Single by The Living Tombstone
- Released: August 30, 2014
- Recorded: 2014
- Genre: Electronic; pop;
- Length: 2:47
- Label: Ghost Pixel Records
- Songwriter: Yoav Landau;
- Producer: Yoav Landau

Music video
- "Five Nights at Freddy's 1 Song - The Living Tombstone" on YouTube

= Five Nights at Freddy's (song) =

2014 single by The Living Tombstone

"Five Nights at Freddy's" (Note: The song is also referred to as the "Five Nights at Freddy's 1 Song" or simply "FNAF Song".) is an electronic song by electronic rock band The Living Tombstone, based on the 2014 video game of the same name. It was produced and sung by Yoav Landau, and was released as a single on August 30, 2014. The song became popular on YouTube, reaching over 400 million views by 2026. It was featured in the end credits of the video game's film adaptation released in 2023, and has been credited with creating a musical subgenre oriented around the Five Nights at Freddy's franchise.

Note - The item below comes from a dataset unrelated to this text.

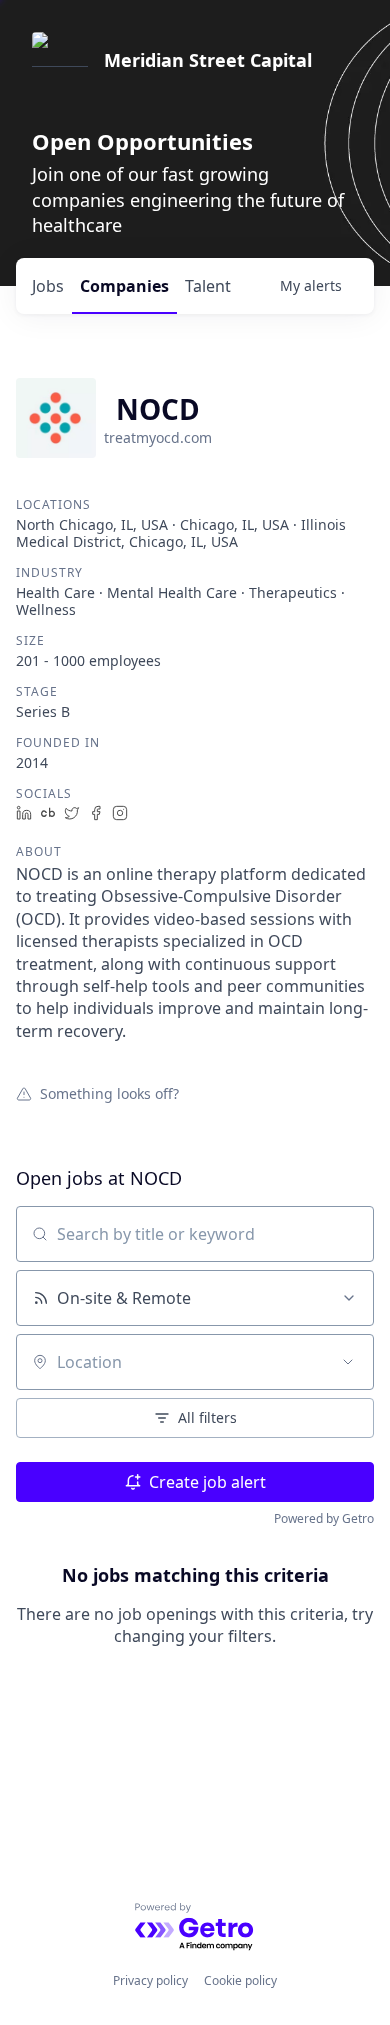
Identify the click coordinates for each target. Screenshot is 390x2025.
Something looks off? (109, 1093)
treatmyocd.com (158, 437)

== Background and release ==
The song was created by The Living Tombstone, who had previously been involved in creating songs based on the My Little Pony franchise. After previously being involved in that franchise's fandom, producer Yoav Landau learned about the release of the horror game Five Nights at Freddy's in 2014, and the popularity it gained. After Landau played the game for himself, he decided to create a song based on it. Landau primarily composed the song with synthesizers, which were described as being similar to those used by 100 gecs by CT Jones of Rolling Stone. Commenting about the creation of the song, Landau said "the culture of the internet is about being there first, being the first one to make a meme about a thing. In the case of FNAF, when I started to see people talking about it, it was easy to make a post with a song and lyrics about the game, see this thing catch fire, and then it goes on YouTube."

When the band asked game creator Scott Cawthon for permission to release the song due to being unaffiliated with the property, Cawthon gave them permission to publish the song as long as they gave some of their profit to charity. The song was uploaded to YouTube only three weeks after the game, and garnered millions of views shortly afterwards. In 2023, during the marketing of the game's film adaptation, the song was performed live during an event at Jim Henson's Creature Shop. Following fan speculation over its inclusion, the song was featured in the movie during the end credits. The decision to include the song in the film was made by Cawthon as early as 2016 during its early conception; Cawthon emailed Landau at the time, stating that "it's important to me that this song is in this film".

On the day of the film's release in North America, The Living Tombstone released a new version of the song, titled the "Goth Remix". In addition, a jazz cover was performed and released by the 8-Bit Big Band in 2020.
For the song's 10th anniversary in 2024, The Living Tombstone released an orchestral version of the song arranged by Charlie Rosen, featuring soprano soloist Faylotte Joy Crayton.

== Reception and legacy ==
On YouTube, the song had gained around 69 million views by March 2016, 220 million by June 2021, 312 million by 2023, and 372 million by 2024. The Living Tombstone released follow-up songs based on the second and third Five Nights at Freddy's games, titled "It's Been So Long" and "Die in a Fire" respectively. Jef Rouner of Houston Press considered the first song to be the weakest in this trilogy, but that it was still a "damned spooky bit of music and a worthy place to begin".

According to CT Jones of Rolling Stone, the song started a sub-genre of music oriented around the franchise, "retain[ing] the hyper-pop influences popularized by Landau" – making the song a "defining part of the Five Nights at Freddy's fandom." The song was credited with inspiring several artists, such as JT Music and CG5. JT Music described creating songs based on the game to be "another way fans could recontextualize and reexperience the game and its story from a different perspective". The song's inclusion in the game's film adaptation was described by /Film as "a testament to the grassroots popularity" alongside the inclusion of several YouTube Let's Players, writing further that the production team behind the movie "hasn't forgotten the people who made the IP such a valuable sensation in the first place".

== Charts ==

Chart performance for "Five Nights at Freddy's"
| Chart (2023) | Peak position |
|---|---|
| US Hot Dance/Electronic Songs (Billboard) | 4 |
| UK Independent Albums Breakers (OCC) | 8 |

== Certifications ==

Certifications for "Five Nights at Freddy's"
| Region | Certification | Certified units/sales |
| United States (RIAA) | Gold | 500,000^{‡} |
^{‡} Sales+streaming figures based on certification alone.